May 14, 2015 at 12:07 am
Comments posted to this topic are about the item Column Store vs Row Store Indexes
Regards
Brian Ellul
----------------------------------------------------------------------------------
Computers are incredibly fast, accurate, and stupid. Human beings are incredibly slow, inaccurate, and brilliant. Together they are powerful beyond imagination.
- Albert Einstein -
May 14, 2015 at 2:24 am
An interesting read, thank you very much.
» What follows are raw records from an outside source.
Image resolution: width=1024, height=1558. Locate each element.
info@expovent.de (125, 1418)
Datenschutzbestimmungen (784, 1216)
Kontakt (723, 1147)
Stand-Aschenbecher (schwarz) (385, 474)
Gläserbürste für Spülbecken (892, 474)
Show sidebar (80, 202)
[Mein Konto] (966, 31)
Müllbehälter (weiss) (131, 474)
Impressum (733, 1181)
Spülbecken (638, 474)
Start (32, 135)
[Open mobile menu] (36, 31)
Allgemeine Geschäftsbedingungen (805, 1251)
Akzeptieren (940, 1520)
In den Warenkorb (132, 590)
Hope you don't mind me mentioning a few minor typos:
'FacTransaction_ColumnStore' – needs an extra 't'
'Compression ration' – ratio
'foorprint' – footprint
'datawarhouse' – missing 'e'
'which may be prohibited' – I think you meant 'prohibitive', but not 100% certain
'proccessing' – too many c's
Not trying to detract from the article, just trying to help.
The absence of evidence is not evidence of absence
- Martin Rees
The absence of consumable DDL, sample data and desired results is, however, evidence of the absence of my response
- Phil Parkin
May 14, 2015 at 3:05 am
Phil Parkin (5/14/2015)
An interesting read, thank you very much. Hope you don't mind me mentioning a few minor typos:'FacTransaction_ColumnStore' – needs an extra 't'
'Compression ration' – ratio
'foorprint' – footprint
'datawarhouse' – missing 'e'
'which may be prohibited' – I think you meant 'prohibitive', but not 100% certain
'proccessing' – too many c's
Not trying to detract from the article, just trying to help.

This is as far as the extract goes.